── Given entries

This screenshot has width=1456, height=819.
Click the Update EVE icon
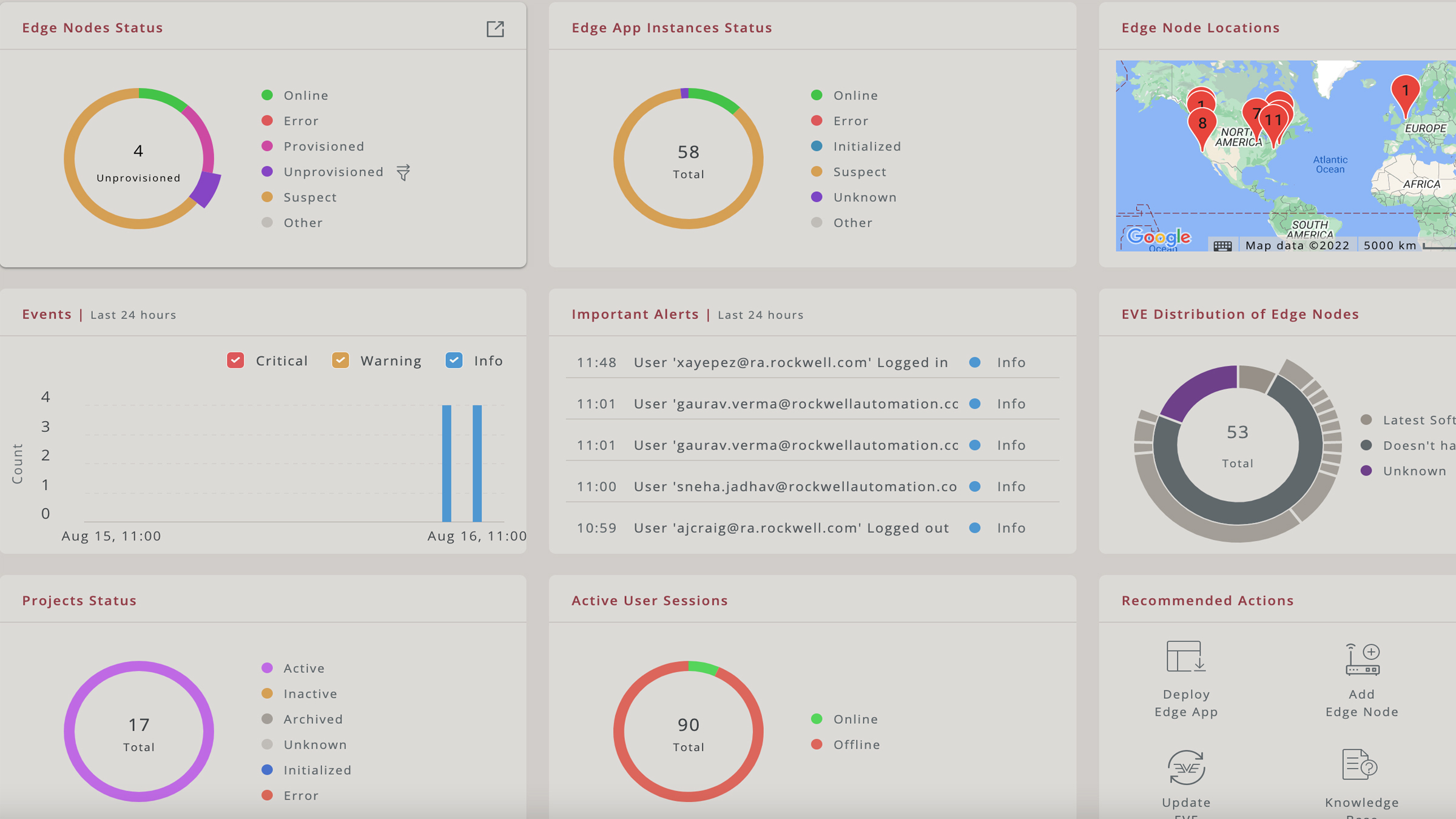pos(1186,767)
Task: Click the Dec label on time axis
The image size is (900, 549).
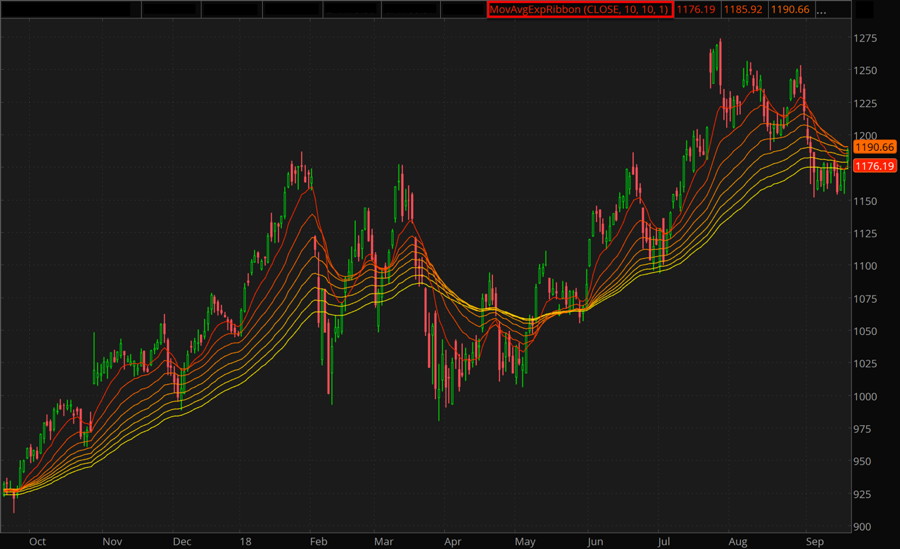Action: pos(181,541)
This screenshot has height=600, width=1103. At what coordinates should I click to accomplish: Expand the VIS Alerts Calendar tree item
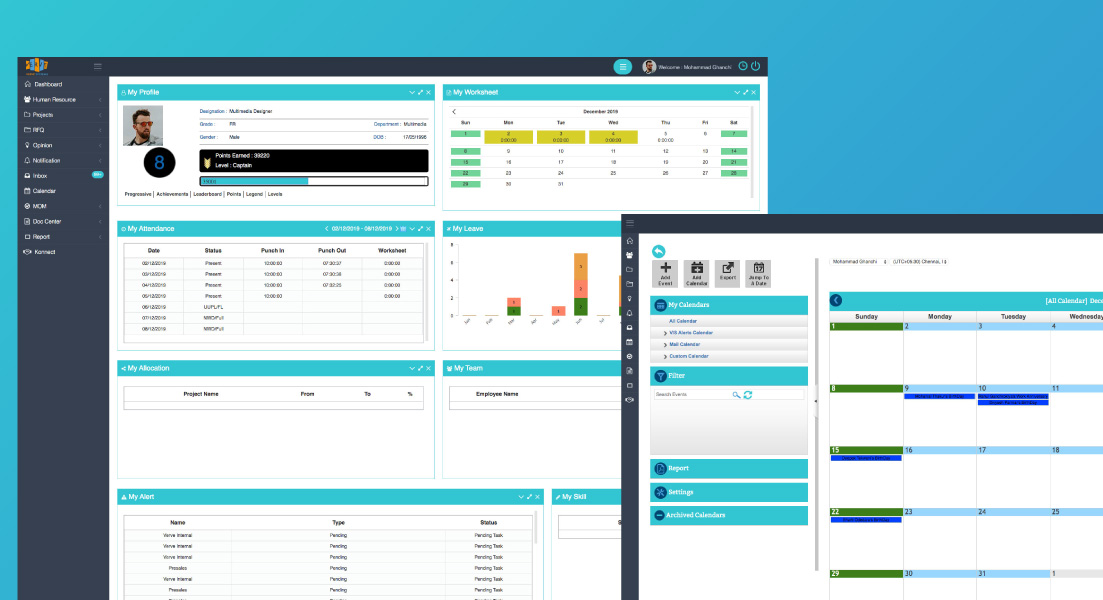pos(664,333)
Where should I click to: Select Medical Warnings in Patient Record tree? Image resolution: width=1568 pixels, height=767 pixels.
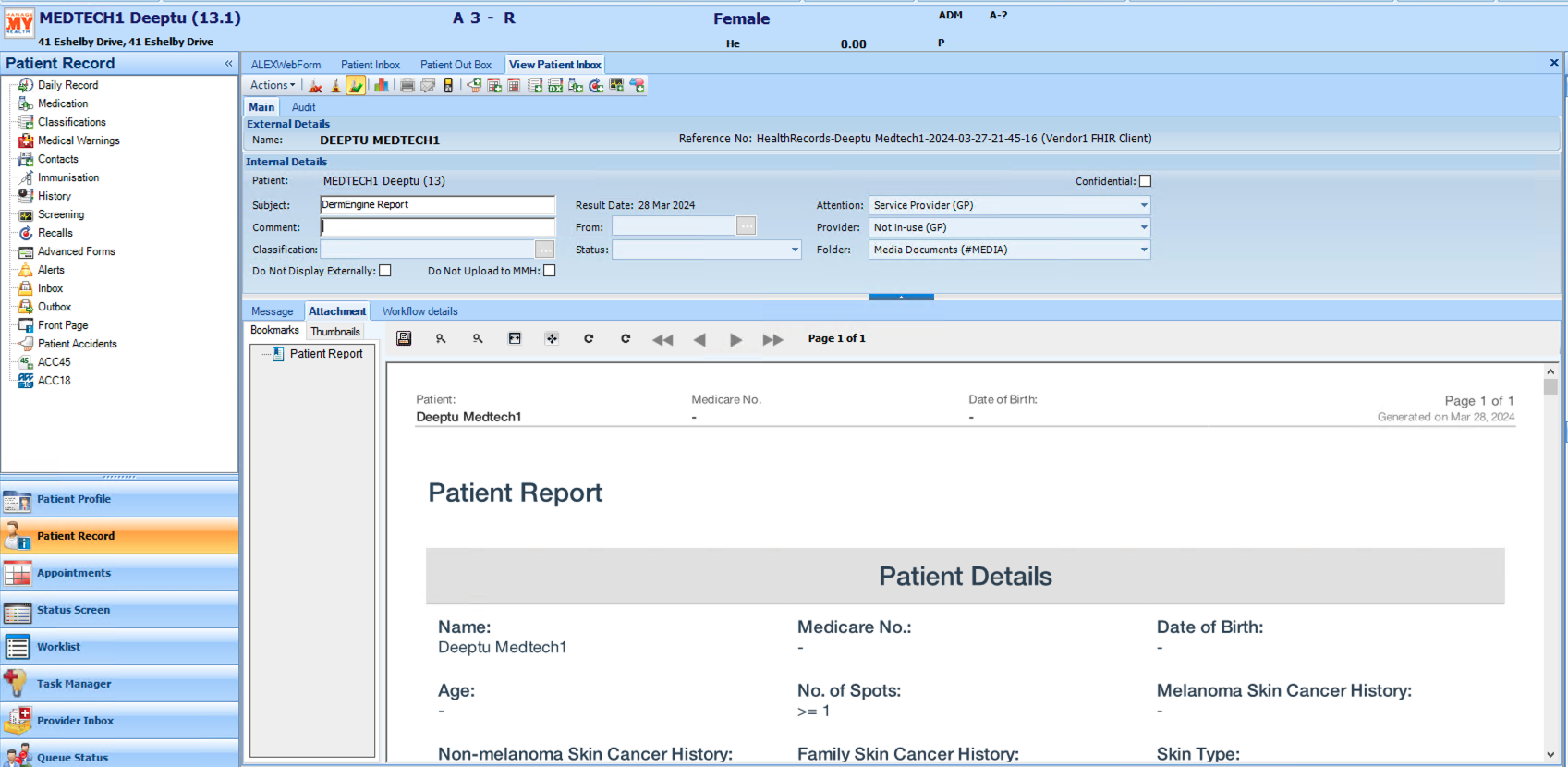(x=79, y=140)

────

Reproduce all of the lines above word for word, and leave the pictures out.

**Exercise response**:
This screenshot has width=1456, height=819.
Click the Update EVE icon
pos(1186,767)
Task: Click the Dec label on time axis
The image size is (900, 549).
Action: pos(181,541)
This screenshot has height=600, width=1103. At what coordinates should I click to accomplish: Expand the VIS Alerts Calendar tree item
pos(664,333)
Where should I click to: Select Medical Warnings in Patient Record tree? Image resolution: width=1568 pixels, height=767 pixels.
(x=79, y=140)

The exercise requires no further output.